* DATA SUPPLIED:
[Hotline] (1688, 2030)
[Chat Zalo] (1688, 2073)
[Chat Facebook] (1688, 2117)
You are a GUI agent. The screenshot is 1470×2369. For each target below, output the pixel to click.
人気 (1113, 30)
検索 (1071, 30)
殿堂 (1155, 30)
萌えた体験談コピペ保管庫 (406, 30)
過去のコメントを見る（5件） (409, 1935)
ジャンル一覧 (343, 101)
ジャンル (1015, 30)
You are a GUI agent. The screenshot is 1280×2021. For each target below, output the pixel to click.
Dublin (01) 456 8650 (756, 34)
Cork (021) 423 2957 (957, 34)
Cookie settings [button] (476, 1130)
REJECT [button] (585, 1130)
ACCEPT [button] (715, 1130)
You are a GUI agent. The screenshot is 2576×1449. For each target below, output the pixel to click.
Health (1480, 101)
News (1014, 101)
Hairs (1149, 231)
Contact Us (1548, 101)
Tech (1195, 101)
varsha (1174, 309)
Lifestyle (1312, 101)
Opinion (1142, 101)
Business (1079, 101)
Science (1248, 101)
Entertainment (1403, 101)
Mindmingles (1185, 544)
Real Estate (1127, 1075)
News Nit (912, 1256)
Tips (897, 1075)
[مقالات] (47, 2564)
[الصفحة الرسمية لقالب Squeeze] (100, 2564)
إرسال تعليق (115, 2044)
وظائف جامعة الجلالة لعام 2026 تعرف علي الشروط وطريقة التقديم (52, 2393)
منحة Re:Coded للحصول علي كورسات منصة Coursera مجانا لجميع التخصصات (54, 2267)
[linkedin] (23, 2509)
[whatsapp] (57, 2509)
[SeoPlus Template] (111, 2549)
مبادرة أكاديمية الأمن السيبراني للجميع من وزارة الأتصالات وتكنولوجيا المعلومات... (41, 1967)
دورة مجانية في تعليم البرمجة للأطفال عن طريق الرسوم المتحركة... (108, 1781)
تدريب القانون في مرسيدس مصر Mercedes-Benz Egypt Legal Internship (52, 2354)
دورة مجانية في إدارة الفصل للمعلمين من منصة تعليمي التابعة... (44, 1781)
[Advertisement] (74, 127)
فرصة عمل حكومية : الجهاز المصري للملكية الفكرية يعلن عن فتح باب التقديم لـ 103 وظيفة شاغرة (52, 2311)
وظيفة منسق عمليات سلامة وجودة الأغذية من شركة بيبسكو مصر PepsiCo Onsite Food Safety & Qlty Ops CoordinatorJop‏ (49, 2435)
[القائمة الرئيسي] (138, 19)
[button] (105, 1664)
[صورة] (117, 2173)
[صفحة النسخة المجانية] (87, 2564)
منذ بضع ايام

* TASK TO COMPLETE: Please repeat the records so that each one reads exactly as it does above.

* RESPONSE BELOW:
[Hotline] (1688, 2030)
[Chat Zalo] (1688, 2073)
[Chat Facebook] (1688, 2117)
You are a GUI agent. The screenshot is 1470×2369. For each target below, output the pixel to click.
人気 (1113, 30)
検索 (1071, 30)
殿堂 (1155, 30)
萌えた体験談コピペ保管庫 (406, 30)
過去のコメントを見る（5件） (409, 1935)
ジャンル一覧 (343, 101)
ジャンル (1015, 30)
You are a GUI agent. The screenshot is 1280×2021. For each target below, output the pixel to click.
Dublin (01) 456 8650 (756, 34)
Cork (021) 423 2957 (957, 34)
Cookie settings [button] (476, 1130)
REJECT [button] (585, 1130)
ACCEPT [button] (715, 1130)
You are a GUI agent. The screenshot is 2576×1449. For each target below, output the pixel to click.
Health (1480, 101)
News (1014, 101)
Hairs (1149, 231)
Contact Us (1548, 101)
Tech (1195, 101)
varsha (1174, 309)
Lifestyle (1312, 101)
Opinion (1142, 101)
Business (1079, 101)
Science (1248, 101)
Entertainment (1403, 101)
Mindmingles (1185, 544)
Real Estate (1127, 1075)
News Nit (912, 1256)
Tips (897, 1075)
[مقالات] (47, 2564)
[الصفحة الرسمية لقالب Squeeze] (100, 2564)
إرسال تعليق (115, 2044)
وظائف جامعة الجلالة لعام 2026 تعرف علي الشروط وطريقة التقديم (52, 2393)
منحة Re:Coded للحصول علي كورسات منصة Coursera مجانا لجميع التخصصات (54, 2267)
[linkedin] (23, 2509)
[whatsapp] (57, 2509)
[SeoPlus Template] (111, 2549)
مبادرة أكاديمية الأمن السيبراني للجميع من وزارة الأتصالات وتكنولوجيا المعلومات... (41, 1967)
دورة مجانية في تعليم البرمجة للأطفال عن طريق الرسوم المتحركة... (108, 1781)
تدريب القانون في مرسيدس مصر Mercedes-Benz Egypt Legal Internship (52, 2354)
دورة مجانية في إدارة الفصل للمعلمين من منصة تعليمي التابعة... (44, 1781)
[Advertisement] (74, 127)
فرصة عمل حكومية : الجهاز المصري للملكية الفكرية يعلن عن فتح باب التقديم لـ 103 وظيفة شاغرة (52, 2311)
وظيفة منسق عمليات سلامة وجودة الأغذية من شركة بيبسكو مصر PepsiCo Onsite Food Safety & Qlty Ops CoordinatorJop‏ (49, 2435)
[القائمة الرئيسي] (138, 19)
[button] (105, 1664)
[صورة] (117, 2173)
[صفحة النسخة المجانية] (87, 2564)
منذ بضع ايام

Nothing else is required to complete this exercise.